In Ypsilantis Austrittsschreiben ist weiter zu lesen, die von Faeser getragene Entscheidung lasse sie "ohnmächtig und sprachlos" zurück. Die neuen Regelungen würden "noch schlimmeres Elend zur Folge haben", und er werde von jenen politischen Kräften bejubelt, "gegen die zu kämpfen die Sozialdemokratie angetreten ist".

Parteilinke mit politischer Berg- und Talfahrt

Schon als Studentin war Ypsilanti den Sozialdemokraten beigetreten, war Landesvorsitzende der Jusos und Referatsleiterin unter dem damaligen hessischen Ministerpräsidenten Hans Eichel (SPD). 1999 wurde die Rüsselsheimerin erstmals in den Landtag gewählt und war ab 2003 SPD-Landesvorsitzende.

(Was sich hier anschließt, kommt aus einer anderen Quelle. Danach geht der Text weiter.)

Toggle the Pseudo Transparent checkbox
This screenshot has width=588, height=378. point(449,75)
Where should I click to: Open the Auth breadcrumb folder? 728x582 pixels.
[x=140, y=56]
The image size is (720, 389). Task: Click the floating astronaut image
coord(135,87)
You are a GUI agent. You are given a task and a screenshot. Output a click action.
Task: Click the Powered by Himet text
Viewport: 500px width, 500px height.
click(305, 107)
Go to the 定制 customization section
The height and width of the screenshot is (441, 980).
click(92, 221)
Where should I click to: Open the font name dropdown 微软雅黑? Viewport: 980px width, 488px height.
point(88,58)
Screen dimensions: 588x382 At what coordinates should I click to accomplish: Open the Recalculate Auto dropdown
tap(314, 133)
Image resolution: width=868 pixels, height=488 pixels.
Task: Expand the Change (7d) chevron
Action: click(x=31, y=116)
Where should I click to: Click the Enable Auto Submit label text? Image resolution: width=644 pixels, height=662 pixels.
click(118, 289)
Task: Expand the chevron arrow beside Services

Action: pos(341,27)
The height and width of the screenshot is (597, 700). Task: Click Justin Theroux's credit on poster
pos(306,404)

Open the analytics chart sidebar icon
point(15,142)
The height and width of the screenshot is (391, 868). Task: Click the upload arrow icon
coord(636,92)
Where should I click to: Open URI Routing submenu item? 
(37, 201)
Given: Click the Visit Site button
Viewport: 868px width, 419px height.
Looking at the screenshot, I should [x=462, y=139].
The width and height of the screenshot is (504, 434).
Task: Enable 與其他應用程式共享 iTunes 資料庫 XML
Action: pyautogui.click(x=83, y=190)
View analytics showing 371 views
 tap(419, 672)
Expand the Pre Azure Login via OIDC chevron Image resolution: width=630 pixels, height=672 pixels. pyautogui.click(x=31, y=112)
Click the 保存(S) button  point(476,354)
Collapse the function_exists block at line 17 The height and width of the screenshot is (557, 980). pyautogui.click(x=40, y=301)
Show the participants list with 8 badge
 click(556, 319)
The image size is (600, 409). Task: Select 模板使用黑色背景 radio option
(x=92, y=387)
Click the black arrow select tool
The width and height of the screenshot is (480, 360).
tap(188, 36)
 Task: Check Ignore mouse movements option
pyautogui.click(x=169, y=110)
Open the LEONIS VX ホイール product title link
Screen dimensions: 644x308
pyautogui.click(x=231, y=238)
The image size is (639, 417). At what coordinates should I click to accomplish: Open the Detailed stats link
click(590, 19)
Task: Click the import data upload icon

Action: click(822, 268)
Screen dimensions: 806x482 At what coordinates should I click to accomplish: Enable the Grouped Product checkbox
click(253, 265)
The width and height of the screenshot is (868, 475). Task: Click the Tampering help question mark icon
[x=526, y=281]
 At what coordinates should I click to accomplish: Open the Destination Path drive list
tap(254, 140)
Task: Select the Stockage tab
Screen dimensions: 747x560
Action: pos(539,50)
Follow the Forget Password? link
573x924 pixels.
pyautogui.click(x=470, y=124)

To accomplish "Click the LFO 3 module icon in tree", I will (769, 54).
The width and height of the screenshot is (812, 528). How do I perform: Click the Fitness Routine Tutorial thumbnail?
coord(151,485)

Bei der Landtagswahl 2008 wurde Ypsilanti Spitzenkandidatin der SPD und bescherte der Hessen-CDU unter Roland Koch eine schwere Wahlniederlage. Ypsilanti wollte eine knappe rot-rot-grüne Mehrheit bilden, obwohl sie eine Zusammenarbeit mit der Linkspartei zuvor ausgeschlossen hatte.

Ein Wortbruch, dem eine historische Pressekonferenz folgte: Vier SPD-Abgeordnete kündigten an, Ypsilanti nicht zur Ministerpräsidentin zu wählen. Der Rest ist Geschichte: Bei der Neuwahl zwei Monate später jubelte wieder die CDU, Ypsilanti zog sich von führenden Ämtern zurück.

Bis 2018 blieb sie Landtagsabgeordnete und stets eine Stimme für linke Ansichten. Bis heute gehört sie zum Vorstand des Instituts für solidarische Moderne, das sich selbst als politisch linke Denkfabrik beschreibt.

SPD: "Entfremdung in den letzten Jahren"

Hessen-SPD-Generalsekretär Christoph Degen sagte am Montag in Wiesbaden, er bedauere Ypsilantis Parteiaustritt. Ihre Expertise in Migrationsfragen werde fehlen. Degen sprach von einer "Entfremdung in den letzten Jahren" zwischen Ypsilanti und der Partei.

Er könne sich an keine Begegnung mit Ypsilanti in den vergangenen Jahren erinnern. "Ihr Austritt war wohl ein schleichender Prozess", sagte Degen. Der Asyl-Kompromiss vergangene Woche sei "eher das i-Tüpfelchen" gewesen.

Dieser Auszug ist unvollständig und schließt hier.